## TASK:
Exactly as written, retype the lines that run from the line holding "Click the New folder button" through the end of the records below. Do not include pictures.

Saved entries
□ □ □

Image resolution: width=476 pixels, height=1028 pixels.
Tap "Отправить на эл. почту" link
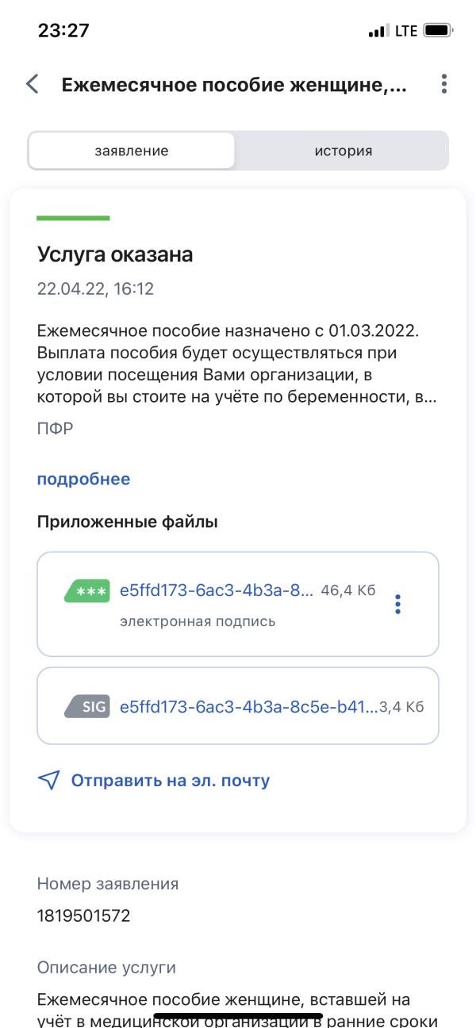[x=171, y=781]
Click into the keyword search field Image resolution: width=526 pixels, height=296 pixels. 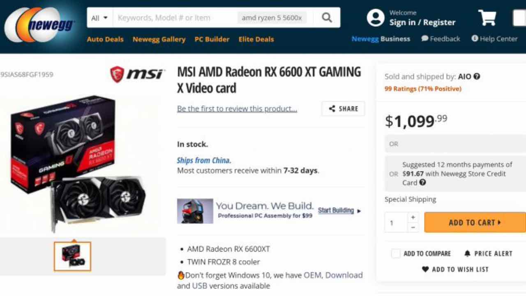(x=175, y=18)

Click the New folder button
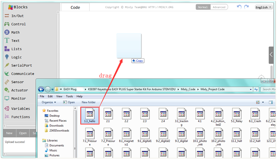point(89,102)
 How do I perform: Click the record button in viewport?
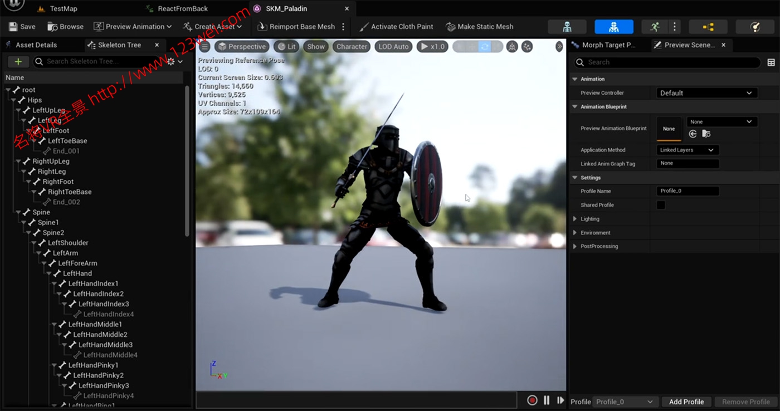click(532, 400)
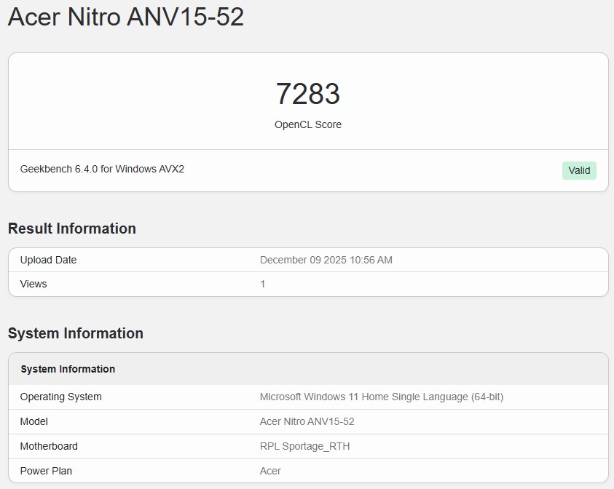
Task: Click the Acer Nitro ANV15-52 page title
Action: [x=125, y=17]
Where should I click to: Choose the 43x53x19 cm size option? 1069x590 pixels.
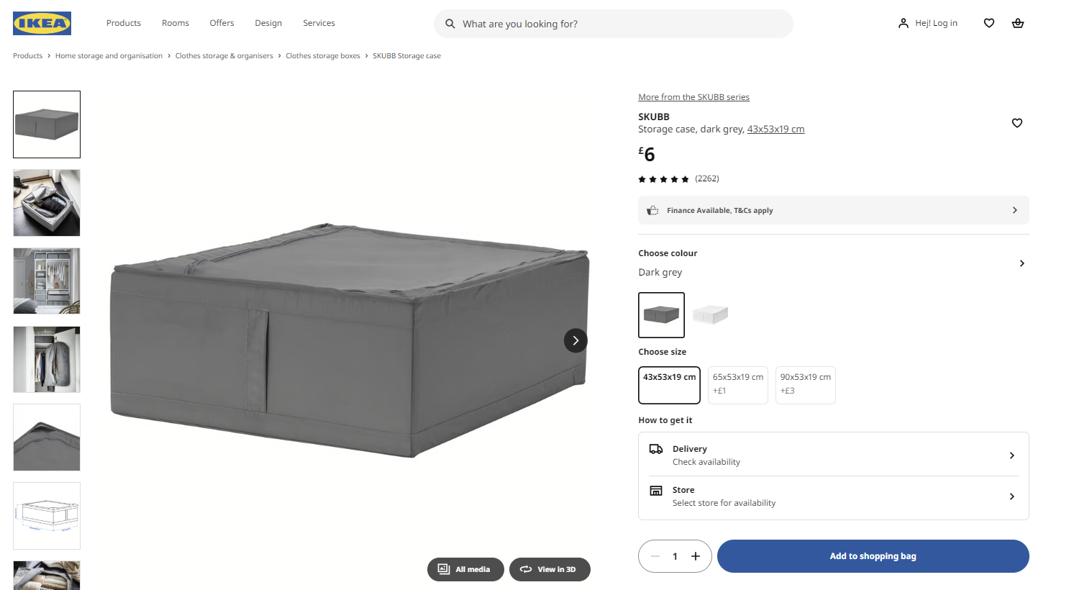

□ □ □

## REPLY:
Click the New folder button
point(89,102)
 How do I perform: Click the record button in viewport?
click(532, 400)
Task: Click the Acer Nitro ANV15-52 page title
Action: [x=125, y=17]
Where should I click to: Choose the 43x53x19 cm size option? 1069x590 pixels.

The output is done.